§ 練習問題:
A. 占いについての文章の「例えば、家を建てるとき」から「出版社や新聞社が、占い師さんに報酬を支払っているのですから、効力はあります。」までをすべて書き出し、その際「雨漏り」を「隙間風」に入れ替えてください。
B. 占いについての文章によると、雑誌や新聞に載っている占いに効力があるのはなぜですか?

§ 元の文書:
□ □ □ □ □

「YouTubeのタロット占いは当たりますか?」
この数年で、このようなご質問をいただく機会が大変多くなりました。
私が、お答えできるのは
「あなたが、YouTubeチャンネル登録・高評価をして差し上げることで、そのYouTuberさんの利益になるなら、効力は発生するかもしれません」
ということだけです。
つまり、報酬が発生しないものは、占いに限らず「責任が発生しない」ということです。
もっと言えば、無料で占ってもらったものは「効力を発揮しない」と、私は考えます。
例えば、家を建てるとき
「全て無料で、設計・建築してもらった家に住めますか?」ということです。
雨漏りがしようが
床が抜けようが
漏電しようが
排水ができなくなっても
クレームは言えません。
「家」という効力を発揮できていないうえ、トラブルに見舞われる物件を、「あなたが無料でもほしいかどうか?」ということです。
「それでは
雑誌や新聞に掲載されている
『今月の占い』『今日の占い』はいかがでしょうか?」
出版社や新聞社が、占い師さんに報酬を支払っているのですから、効力はあります。
本屋さんでの立読みや
理容院で偶然に開いた新聞で
(集客という意味で、いずれ本屋さんや理容院の利益につながる可能性があるので)占いに興味を持っていただけることも大歓迎ですが、できれば雑誌や新聞を「あなたが購入する」状態が望ましいです。

□ □ □ □ □

§ データ一覧:
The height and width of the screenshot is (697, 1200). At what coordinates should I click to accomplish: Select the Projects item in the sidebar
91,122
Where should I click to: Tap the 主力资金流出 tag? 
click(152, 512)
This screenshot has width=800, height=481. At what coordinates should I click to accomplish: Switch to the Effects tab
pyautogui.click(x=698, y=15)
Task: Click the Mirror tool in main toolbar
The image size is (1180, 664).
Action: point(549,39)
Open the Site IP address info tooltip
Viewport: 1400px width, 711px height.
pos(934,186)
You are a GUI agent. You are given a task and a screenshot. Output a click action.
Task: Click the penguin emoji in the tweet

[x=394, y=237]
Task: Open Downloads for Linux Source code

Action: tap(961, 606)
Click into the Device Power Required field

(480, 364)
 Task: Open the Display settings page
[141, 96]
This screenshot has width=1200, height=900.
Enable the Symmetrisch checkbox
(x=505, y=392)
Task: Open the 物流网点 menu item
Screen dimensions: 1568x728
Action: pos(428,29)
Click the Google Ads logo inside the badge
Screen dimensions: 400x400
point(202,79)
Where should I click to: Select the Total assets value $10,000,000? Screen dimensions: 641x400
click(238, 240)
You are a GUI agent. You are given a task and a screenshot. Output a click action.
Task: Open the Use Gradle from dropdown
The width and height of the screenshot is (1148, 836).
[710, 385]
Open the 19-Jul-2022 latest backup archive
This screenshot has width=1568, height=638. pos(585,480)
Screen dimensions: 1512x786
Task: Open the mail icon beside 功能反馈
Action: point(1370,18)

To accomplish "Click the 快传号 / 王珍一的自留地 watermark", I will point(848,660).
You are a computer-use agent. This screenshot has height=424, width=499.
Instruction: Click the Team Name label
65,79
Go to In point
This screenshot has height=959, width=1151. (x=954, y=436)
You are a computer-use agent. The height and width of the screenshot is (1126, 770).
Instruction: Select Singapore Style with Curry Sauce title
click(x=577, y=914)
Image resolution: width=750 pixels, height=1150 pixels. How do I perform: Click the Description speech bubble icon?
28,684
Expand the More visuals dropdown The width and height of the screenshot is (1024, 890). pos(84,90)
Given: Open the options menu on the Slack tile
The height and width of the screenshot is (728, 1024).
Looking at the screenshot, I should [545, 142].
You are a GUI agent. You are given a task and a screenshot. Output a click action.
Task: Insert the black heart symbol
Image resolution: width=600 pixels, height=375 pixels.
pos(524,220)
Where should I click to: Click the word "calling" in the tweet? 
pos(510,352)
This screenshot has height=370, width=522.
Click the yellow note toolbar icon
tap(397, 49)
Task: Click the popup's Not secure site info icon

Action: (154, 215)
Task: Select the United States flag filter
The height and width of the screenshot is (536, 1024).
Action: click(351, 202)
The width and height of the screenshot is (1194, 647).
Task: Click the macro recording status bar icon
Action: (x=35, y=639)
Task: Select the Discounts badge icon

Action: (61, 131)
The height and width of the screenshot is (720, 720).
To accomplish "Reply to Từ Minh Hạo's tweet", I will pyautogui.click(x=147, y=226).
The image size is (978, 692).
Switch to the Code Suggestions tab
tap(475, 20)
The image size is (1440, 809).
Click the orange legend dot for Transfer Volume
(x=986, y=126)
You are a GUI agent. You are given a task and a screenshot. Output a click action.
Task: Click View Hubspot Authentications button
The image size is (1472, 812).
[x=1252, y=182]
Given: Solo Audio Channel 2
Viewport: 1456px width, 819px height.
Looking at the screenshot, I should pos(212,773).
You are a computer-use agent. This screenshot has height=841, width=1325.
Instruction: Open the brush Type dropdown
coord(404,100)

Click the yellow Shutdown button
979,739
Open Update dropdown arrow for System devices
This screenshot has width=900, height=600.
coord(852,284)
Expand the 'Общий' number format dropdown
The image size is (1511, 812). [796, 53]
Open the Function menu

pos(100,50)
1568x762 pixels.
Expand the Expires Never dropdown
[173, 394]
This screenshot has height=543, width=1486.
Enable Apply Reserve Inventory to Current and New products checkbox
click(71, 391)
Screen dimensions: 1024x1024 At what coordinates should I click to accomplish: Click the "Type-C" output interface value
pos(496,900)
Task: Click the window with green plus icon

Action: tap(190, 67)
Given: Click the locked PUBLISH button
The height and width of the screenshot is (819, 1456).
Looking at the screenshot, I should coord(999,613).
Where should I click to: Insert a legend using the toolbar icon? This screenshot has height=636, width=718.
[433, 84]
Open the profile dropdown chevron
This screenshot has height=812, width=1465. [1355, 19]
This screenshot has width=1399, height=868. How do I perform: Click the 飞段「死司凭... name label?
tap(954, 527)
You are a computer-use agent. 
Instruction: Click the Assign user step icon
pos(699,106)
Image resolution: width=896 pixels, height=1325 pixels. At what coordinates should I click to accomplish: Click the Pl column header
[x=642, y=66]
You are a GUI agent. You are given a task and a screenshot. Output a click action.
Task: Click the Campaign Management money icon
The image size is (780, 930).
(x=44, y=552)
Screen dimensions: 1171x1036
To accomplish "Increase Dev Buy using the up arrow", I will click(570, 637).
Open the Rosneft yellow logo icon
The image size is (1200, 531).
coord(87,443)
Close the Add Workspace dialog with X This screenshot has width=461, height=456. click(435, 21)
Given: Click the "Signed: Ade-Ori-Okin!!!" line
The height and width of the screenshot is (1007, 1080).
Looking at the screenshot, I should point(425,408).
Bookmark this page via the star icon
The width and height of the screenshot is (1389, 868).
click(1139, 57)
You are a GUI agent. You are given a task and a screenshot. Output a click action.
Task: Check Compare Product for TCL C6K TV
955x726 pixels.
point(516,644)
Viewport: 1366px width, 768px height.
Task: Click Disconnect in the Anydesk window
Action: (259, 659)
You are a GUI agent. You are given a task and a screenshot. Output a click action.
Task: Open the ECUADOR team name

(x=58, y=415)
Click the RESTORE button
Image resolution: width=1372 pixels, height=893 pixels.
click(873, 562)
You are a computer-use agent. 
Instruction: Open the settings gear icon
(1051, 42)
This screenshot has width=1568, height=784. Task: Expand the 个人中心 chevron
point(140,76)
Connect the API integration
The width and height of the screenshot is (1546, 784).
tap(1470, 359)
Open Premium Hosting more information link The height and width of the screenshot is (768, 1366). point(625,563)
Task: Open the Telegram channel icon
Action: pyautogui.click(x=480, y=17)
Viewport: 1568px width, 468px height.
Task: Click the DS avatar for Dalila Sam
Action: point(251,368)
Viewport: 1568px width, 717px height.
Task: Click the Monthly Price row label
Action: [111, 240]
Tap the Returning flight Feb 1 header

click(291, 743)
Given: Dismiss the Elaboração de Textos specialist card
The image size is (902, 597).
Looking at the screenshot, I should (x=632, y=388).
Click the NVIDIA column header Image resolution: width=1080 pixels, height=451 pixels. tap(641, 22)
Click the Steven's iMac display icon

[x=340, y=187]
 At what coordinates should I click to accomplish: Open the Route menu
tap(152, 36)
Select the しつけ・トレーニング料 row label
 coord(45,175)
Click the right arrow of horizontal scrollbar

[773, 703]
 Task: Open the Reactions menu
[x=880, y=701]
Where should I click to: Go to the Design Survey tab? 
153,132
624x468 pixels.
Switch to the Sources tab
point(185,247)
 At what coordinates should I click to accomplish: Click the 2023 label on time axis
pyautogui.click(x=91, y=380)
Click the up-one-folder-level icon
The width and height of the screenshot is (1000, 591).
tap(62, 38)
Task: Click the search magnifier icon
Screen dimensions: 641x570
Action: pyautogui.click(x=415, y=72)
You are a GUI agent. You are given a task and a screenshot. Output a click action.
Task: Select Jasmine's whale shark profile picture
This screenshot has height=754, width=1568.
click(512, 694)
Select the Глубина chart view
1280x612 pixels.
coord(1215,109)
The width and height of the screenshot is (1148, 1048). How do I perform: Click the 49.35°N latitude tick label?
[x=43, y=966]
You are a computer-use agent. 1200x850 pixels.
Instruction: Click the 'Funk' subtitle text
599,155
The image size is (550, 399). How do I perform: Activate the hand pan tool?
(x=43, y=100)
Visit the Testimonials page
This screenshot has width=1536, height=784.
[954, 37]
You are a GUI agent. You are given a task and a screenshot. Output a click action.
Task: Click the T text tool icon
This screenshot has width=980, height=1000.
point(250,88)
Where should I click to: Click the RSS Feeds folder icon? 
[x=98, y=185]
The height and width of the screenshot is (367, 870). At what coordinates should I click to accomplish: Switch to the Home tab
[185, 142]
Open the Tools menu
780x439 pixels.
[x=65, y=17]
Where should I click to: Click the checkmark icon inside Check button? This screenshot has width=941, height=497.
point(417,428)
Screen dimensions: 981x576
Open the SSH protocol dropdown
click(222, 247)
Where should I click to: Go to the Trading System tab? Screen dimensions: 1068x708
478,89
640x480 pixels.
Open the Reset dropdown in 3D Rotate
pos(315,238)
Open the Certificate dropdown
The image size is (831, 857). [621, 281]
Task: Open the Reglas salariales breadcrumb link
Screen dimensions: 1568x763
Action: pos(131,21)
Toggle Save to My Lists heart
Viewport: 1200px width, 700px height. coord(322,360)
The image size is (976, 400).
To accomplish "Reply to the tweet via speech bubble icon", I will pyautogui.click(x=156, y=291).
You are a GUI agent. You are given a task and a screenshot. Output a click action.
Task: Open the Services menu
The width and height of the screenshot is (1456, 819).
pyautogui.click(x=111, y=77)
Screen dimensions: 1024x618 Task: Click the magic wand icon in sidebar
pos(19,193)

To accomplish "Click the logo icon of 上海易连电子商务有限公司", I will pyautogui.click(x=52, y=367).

□ □ □ □ □

§ 解答:
A.
例えば、家を建てるとき
「全て無料で、設計・建築してもらった家に住めますか?」ということです。
隙間風がしようが
床が抜けようが
漏電しようが
排水ができなくなっても
クレームは言えません。
「家」という効力を発揮できていないうえ、トラブルに見舞われる物件を、「あなたが無料でもほしいかどうか?」ということです。
「それでは
雑誌や新聞に掲載されている
『今月の占い』『今日の占い』はいかがでしょうか?」
出版社や新聞社が、占い師さんに報酬を支払っているのですから、効力はあります。

B. 出版社や新聞社が占い師さんに報酬を支払っているからです。